= EXERCISE INSTRUCTIONS =
Gather all lines in the records below that include the word "from".

= Data items =
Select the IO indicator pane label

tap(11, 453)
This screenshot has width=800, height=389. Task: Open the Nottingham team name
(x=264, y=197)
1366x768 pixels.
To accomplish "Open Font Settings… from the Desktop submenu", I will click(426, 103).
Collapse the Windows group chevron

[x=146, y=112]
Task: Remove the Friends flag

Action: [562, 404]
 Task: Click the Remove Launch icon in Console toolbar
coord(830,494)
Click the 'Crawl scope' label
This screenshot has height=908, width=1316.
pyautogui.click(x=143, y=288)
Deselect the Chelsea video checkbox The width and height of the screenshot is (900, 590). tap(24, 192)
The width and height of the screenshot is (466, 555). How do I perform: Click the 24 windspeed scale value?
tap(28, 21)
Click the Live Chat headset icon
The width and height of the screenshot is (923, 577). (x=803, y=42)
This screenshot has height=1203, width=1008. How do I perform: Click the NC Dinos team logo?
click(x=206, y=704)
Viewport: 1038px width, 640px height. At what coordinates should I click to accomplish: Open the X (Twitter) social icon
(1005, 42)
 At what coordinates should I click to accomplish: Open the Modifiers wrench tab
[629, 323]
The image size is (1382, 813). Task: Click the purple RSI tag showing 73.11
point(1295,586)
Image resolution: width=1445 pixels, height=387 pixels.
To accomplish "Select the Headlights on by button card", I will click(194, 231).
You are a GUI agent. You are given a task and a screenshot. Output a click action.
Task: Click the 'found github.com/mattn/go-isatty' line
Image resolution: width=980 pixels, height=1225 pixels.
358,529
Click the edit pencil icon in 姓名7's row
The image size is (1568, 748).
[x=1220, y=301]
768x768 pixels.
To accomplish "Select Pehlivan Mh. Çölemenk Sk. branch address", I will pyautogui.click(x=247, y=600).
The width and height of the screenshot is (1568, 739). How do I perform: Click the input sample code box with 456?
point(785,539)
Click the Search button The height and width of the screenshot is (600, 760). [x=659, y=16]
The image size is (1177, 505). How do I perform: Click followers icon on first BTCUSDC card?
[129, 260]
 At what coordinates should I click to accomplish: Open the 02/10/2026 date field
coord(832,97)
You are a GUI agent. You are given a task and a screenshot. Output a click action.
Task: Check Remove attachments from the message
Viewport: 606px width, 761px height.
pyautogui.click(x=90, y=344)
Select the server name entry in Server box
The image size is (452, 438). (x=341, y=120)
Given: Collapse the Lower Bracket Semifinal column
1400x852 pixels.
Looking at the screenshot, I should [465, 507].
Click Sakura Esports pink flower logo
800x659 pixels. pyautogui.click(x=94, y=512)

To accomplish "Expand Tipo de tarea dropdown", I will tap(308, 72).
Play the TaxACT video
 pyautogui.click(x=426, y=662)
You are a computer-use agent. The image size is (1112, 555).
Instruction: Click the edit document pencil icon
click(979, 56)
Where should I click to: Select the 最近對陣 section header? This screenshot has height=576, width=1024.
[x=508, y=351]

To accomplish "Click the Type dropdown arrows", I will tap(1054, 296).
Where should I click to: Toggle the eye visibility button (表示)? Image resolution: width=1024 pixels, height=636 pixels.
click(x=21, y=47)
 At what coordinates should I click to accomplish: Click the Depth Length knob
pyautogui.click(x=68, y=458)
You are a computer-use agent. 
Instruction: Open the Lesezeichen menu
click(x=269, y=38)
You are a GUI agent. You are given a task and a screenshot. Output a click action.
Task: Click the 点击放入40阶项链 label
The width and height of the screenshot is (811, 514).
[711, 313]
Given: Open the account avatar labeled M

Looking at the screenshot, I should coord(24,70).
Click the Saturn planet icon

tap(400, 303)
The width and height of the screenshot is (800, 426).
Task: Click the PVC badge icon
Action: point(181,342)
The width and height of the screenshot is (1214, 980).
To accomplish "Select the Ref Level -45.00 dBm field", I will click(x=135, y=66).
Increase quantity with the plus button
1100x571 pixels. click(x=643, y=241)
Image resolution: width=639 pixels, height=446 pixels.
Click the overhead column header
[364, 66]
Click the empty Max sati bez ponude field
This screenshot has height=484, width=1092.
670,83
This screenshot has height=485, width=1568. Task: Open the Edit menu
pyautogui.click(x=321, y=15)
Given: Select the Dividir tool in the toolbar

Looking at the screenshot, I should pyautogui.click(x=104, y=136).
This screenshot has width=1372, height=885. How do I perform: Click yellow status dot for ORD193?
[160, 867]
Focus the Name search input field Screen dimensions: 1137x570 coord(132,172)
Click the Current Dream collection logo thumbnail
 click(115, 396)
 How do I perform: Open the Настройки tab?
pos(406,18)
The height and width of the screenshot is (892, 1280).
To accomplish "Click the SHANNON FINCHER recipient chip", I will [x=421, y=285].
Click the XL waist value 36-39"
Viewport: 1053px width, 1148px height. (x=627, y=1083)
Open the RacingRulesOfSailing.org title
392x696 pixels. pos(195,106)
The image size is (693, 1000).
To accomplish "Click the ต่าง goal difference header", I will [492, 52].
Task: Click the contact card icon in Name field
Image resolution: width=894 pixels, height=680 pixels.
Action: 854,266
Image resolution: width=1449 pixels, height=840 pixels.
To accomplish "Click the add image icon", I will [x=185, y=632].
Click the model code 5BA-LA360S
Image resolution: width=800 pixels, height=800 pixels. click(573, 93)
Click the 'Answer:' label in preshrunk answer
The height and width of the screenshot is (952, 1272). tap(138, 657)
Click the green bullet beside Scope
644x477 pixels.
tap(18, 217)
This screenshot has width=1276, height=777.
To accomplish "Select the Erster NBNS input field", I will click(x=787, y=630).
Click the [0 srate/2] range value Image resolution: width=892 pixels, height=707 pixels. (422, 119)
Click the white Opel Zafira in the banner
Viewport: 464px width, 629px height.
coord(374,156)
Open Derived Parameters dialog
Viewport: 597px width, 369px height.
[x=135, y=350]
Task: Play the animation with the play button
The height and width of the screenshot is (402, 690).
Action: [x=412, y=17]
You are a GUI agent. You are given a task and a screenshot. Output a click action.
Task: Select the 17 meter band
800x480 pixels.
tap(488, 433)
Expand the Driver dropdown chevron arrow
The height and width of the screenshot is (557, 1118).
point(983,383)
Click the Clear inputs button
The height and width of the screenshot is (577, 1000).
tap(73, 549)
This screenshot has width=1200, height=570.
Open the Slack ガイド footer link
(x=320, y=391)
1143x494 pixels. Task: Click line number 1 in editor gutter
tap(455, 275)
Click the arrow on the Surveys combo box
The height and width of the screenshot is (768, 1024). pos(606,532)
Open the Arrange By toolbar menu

= RESULT =
To accomplish "Open Font Settings… from the Desktop submenu", I will click(426, 103).
Task: Check Remove attachments from the message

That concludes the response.